POSTED: 24 Mar, 2026
Industrial automation has traditionally been built around a fundamental limitation: robots cannot “feel”. Sensing physical interaction with a workpiece or environment has historically required expensive hardware, making such capabilities impractical for many industrial systems. As a result, conventional industrial robots typically operate in isolation, executing preprogrammed motions without direct awareness of the forces they encounter.
The development of collaborative robots (cobots) introduced the ability to sense internal forces and detect collisions, allowing for safer human-robot interaction. However, true physical awareness requires external sensors. When equipped with exteroceptive sensors, such as those that measure forces or vibrations, robots can respond to external conditions like a changing workpiece. This capability expands robotic automation into applications that require both force sensitivity and precision, including complex finishing operations such as grinding and polishing.
Grinding remains one of the most physically demanding tasks in metal fabrication. The process requires a balance between force and precision; too little pressure slows production, while too much risks damaging the part or wearing down the tool prematurely. These characteristics make grinding a promising candidate for automation. Many manufacturers pursue robotic grinding not only to address rising labour costs and workforce shortages, but also to achieve process consistency and repeatability.
However, implementing robotic grinding typically requires high-end sensing hardware. These systems often rely on force/torque sensors to measure the interaction between the tool and the workpiece, enabling robots to maintain the controlled force necessary for precision finishing. These sensors can cost upwards of $4,400 USD. For many small and medium-sized enterprises (SMEs), particularly in Australia, this cost represents a significant barrier to entry, turning automation into a financial hurdle rather than a competitive advantage.

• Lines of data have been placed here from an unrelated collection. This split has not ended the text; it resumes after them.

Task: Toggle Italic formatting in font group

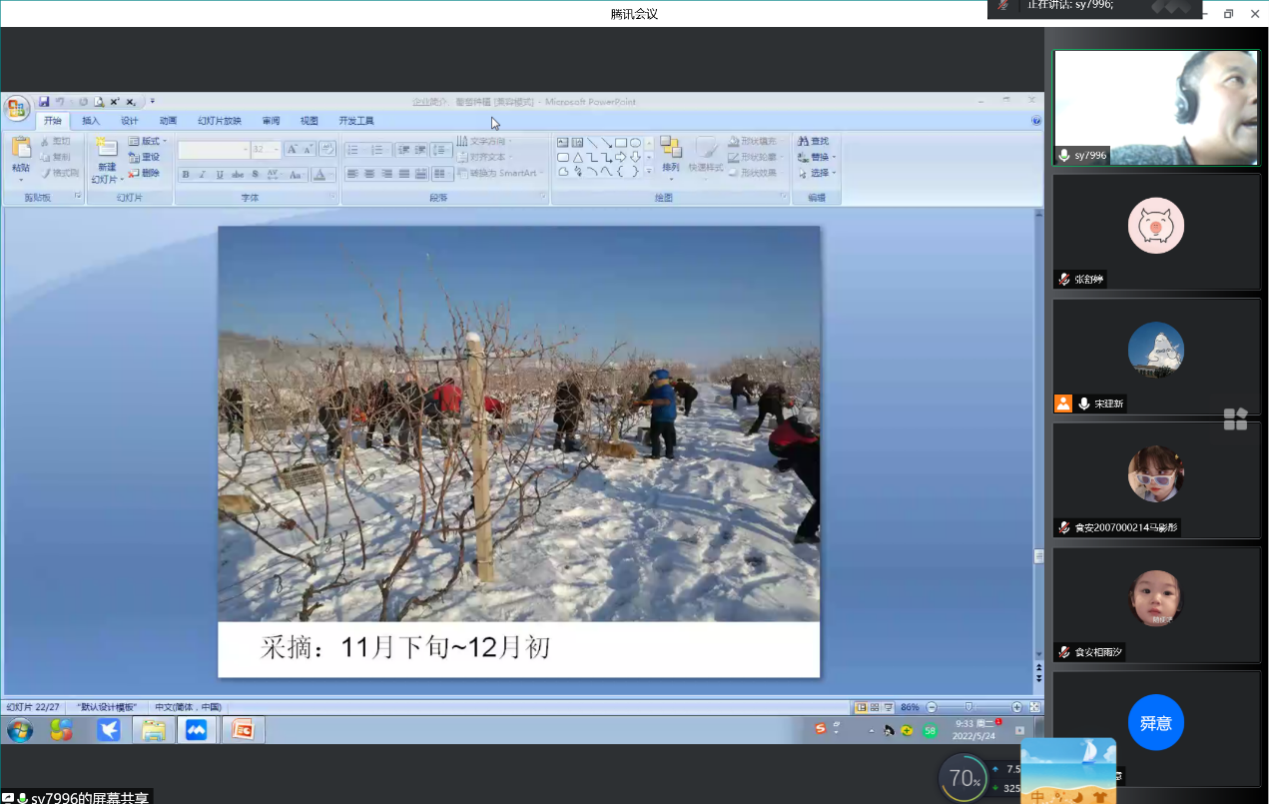Action: 202,175
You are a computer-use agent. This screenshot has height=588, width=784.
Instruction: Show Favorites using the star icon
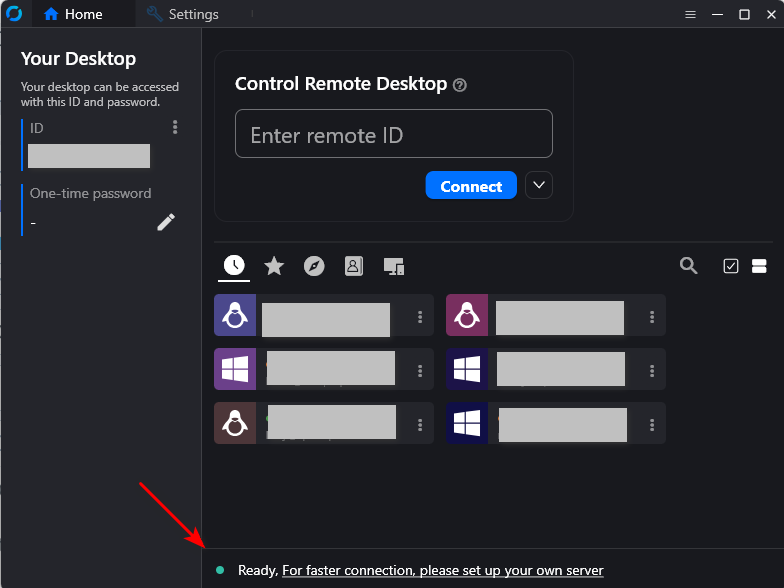click(x=274, y=266)
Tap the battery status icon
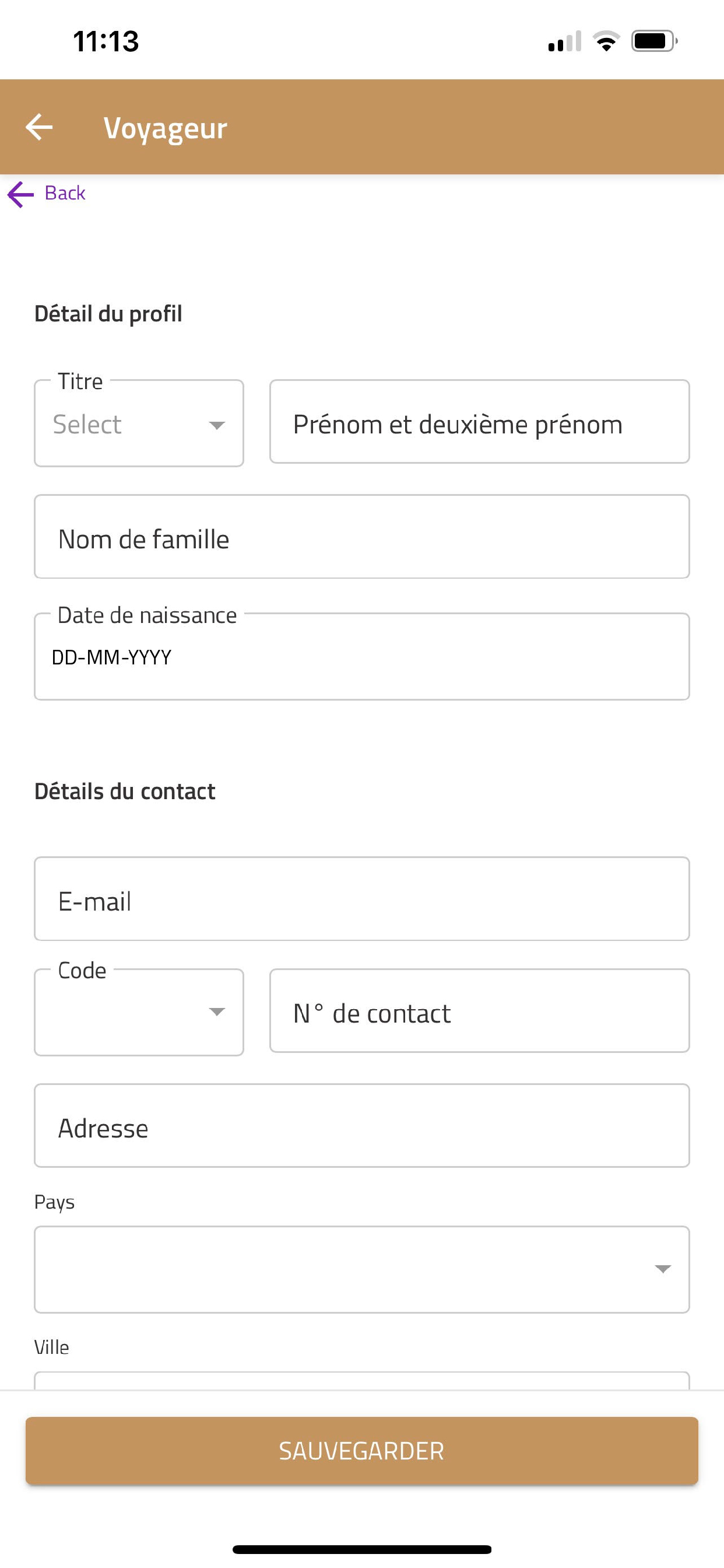 tap(654, 41)
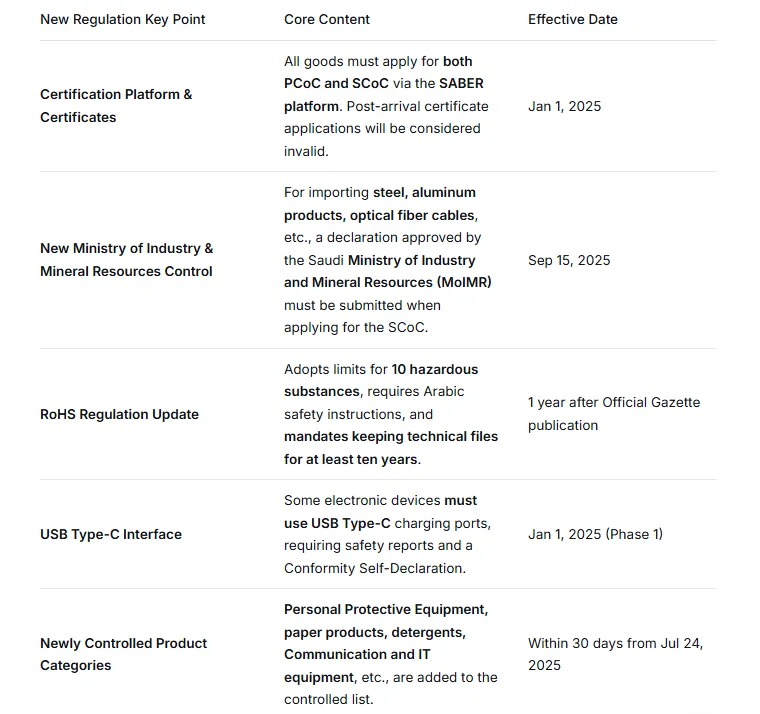Click the 'New Regulation Key Point' column header
This screenshot has width=760, height=714.
pyautogui.click(x=123, y=19)
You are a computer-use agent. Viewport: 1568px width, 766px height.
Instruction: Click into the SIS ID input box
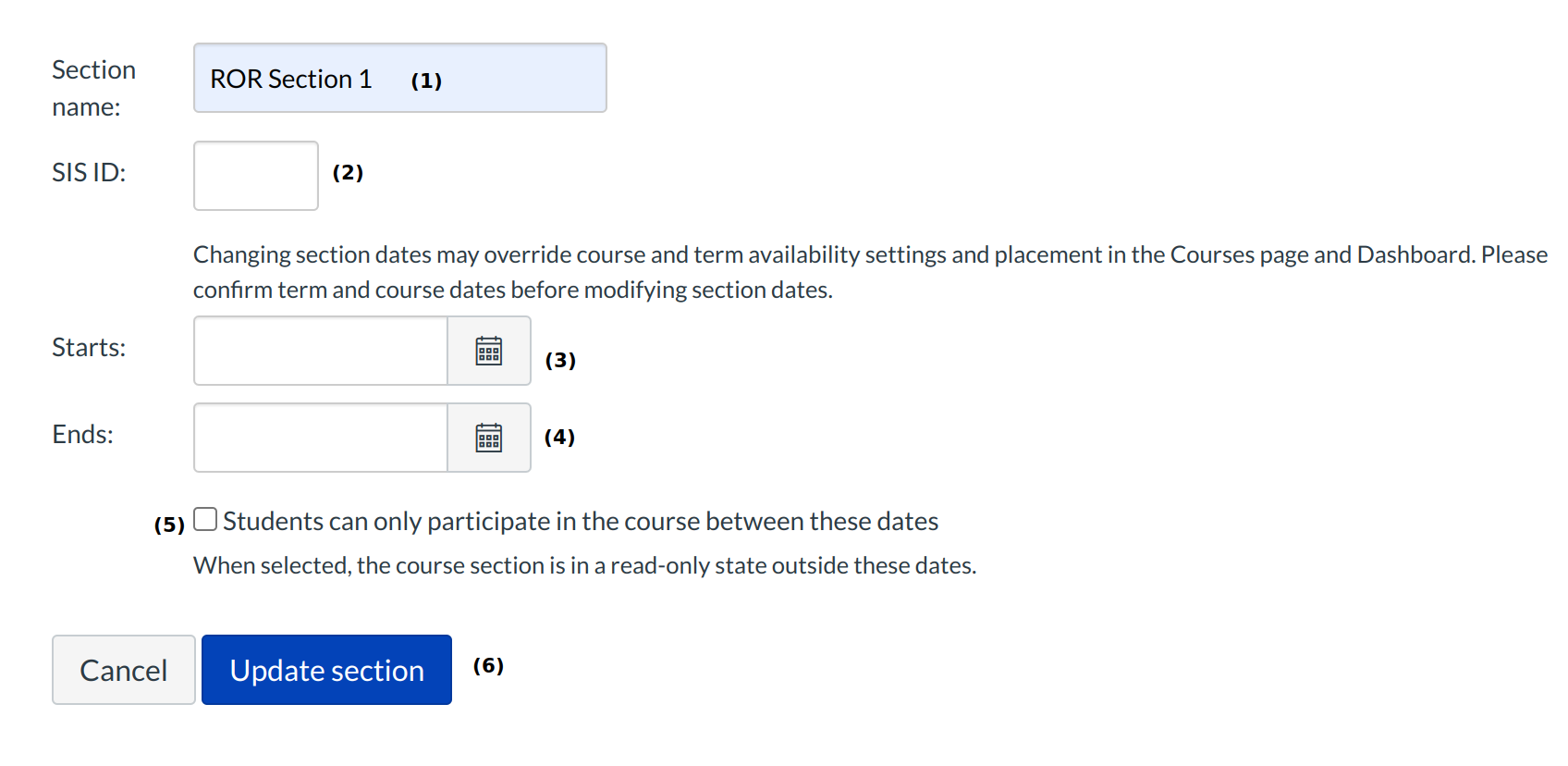tap(256, 176)
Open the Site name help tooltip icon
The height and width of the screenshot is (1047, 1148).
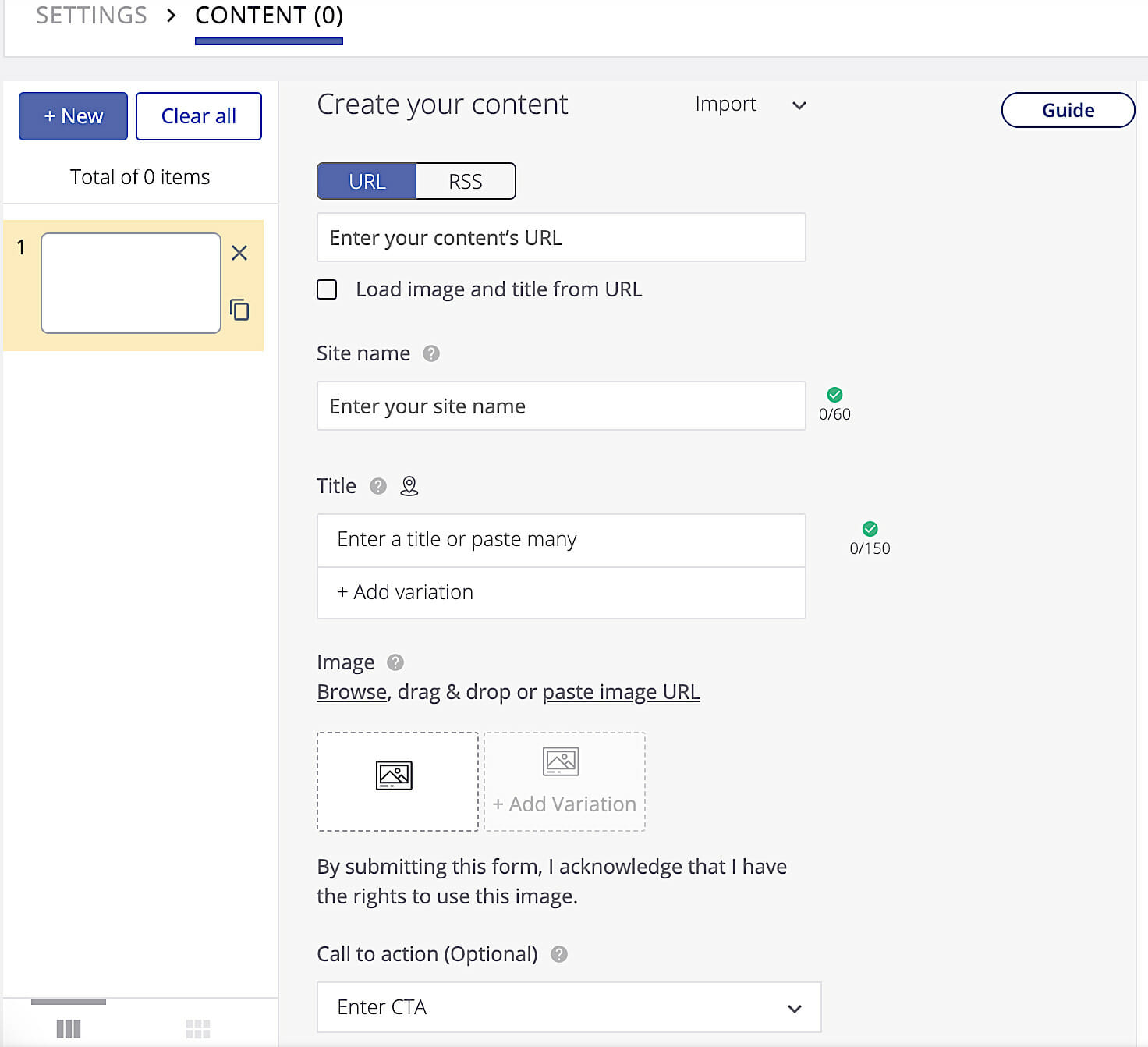click(x=431, y=353)
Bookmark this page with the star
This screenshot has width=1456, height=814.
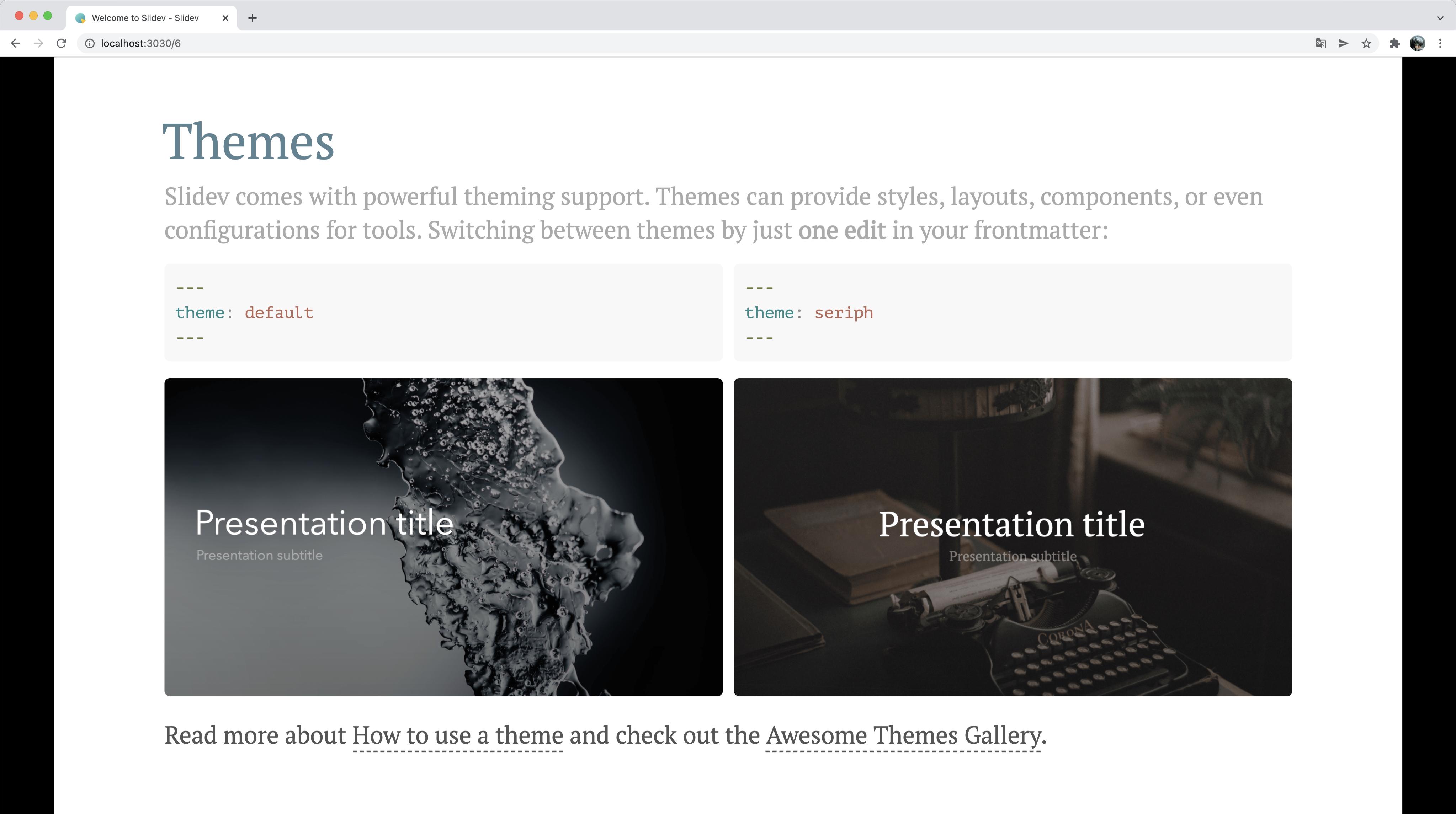pyautogui.click(x=1366, y=43)
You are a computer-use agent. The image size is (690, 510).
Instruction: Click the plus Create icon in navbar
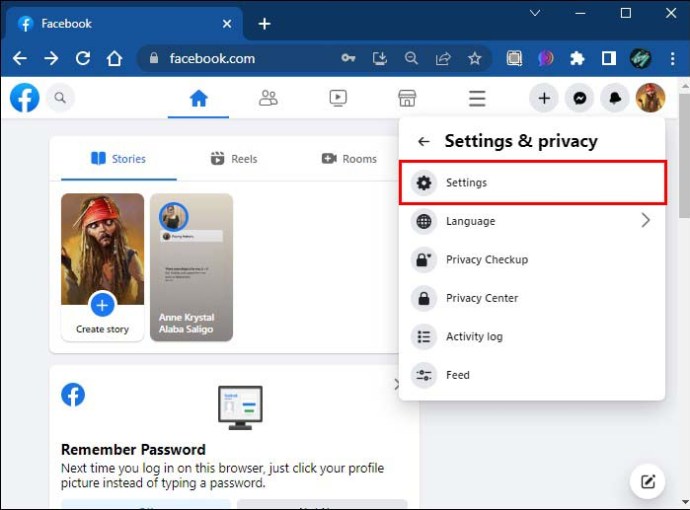tap(544, 98)
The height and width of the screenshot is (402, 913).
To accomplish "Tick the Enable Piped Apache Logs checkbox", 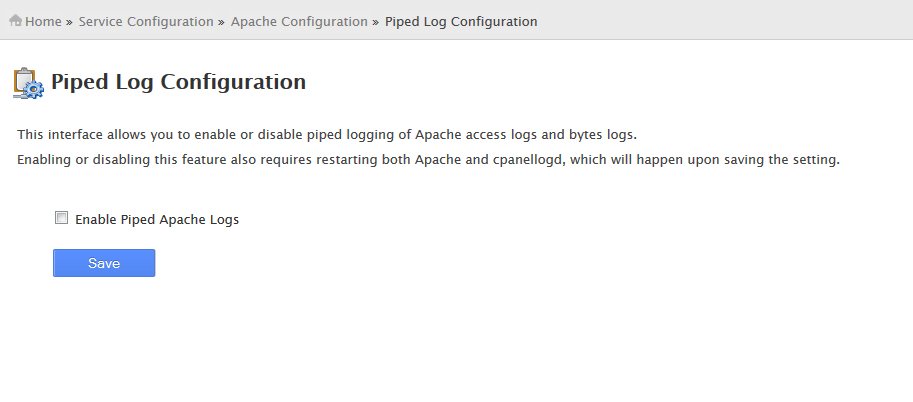I will pyautogui.click(x=61, y=218).
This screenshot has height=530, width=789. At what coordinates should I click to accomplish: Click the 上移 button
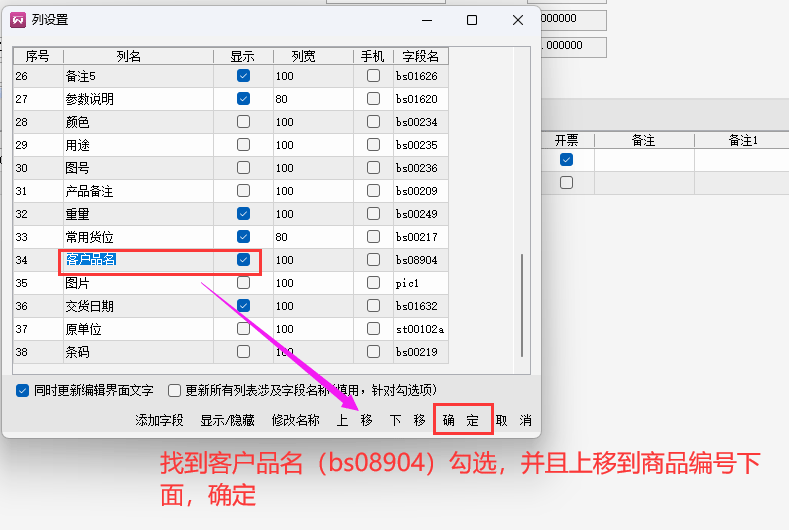[354, 420]
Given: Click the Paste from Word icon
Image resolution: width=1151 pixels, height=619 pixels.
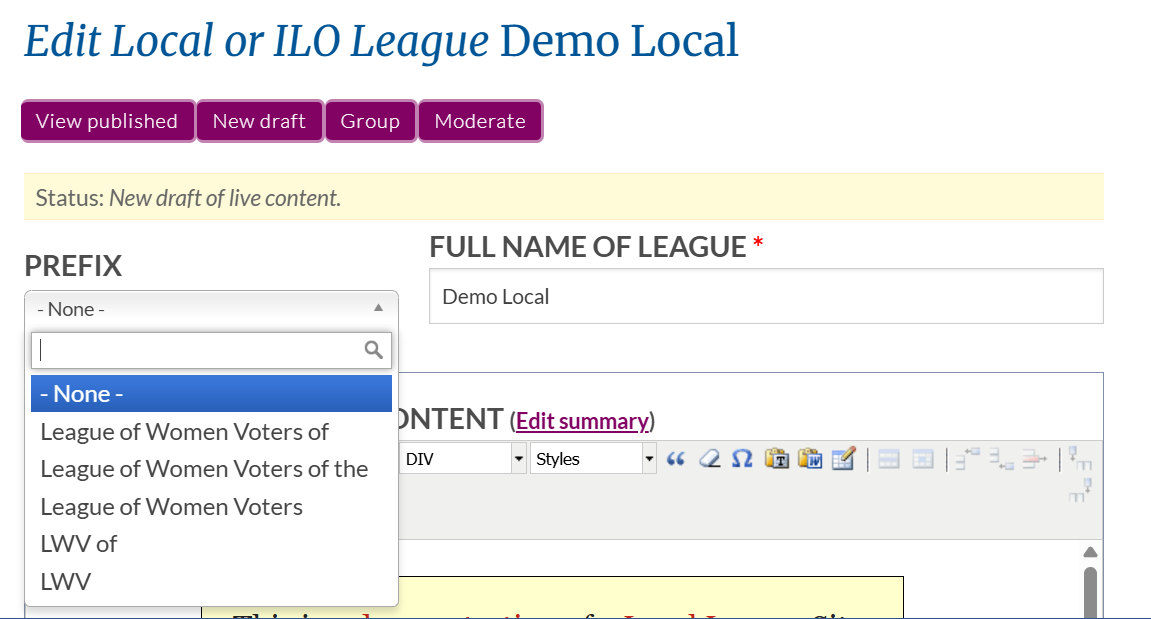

Recent research by PhD candidate, Zongyuan Zhang and his supervisory team suggests that robots may not need expensive sensors to achieve force awareness. Human operators performing grinding tasks often rely on subtle auditory cues, like the pitch and vibration of the tool, to judge the quality of contact with the material. Experienced machinists can detect changes in force or tool wear simply by listening to the sound of the process. Inspired by this intuition, researchers have begun exploring whether similar information can be extracted using low-cost acoustic sensing combined with machine learning.
The proposed Acoustic Feedback Robotic Grinding (AFRG) system (see Figure 1) demonstrates how this approach can work in practice. Instead of measuring force directly, the system monitors the acoustic signature of the grinding process. A single contact microphone is mounted to the tool bracket, capturing vibrations transmitted through the structure of the tool while filtering out much of the ambient noise present on a factory floor.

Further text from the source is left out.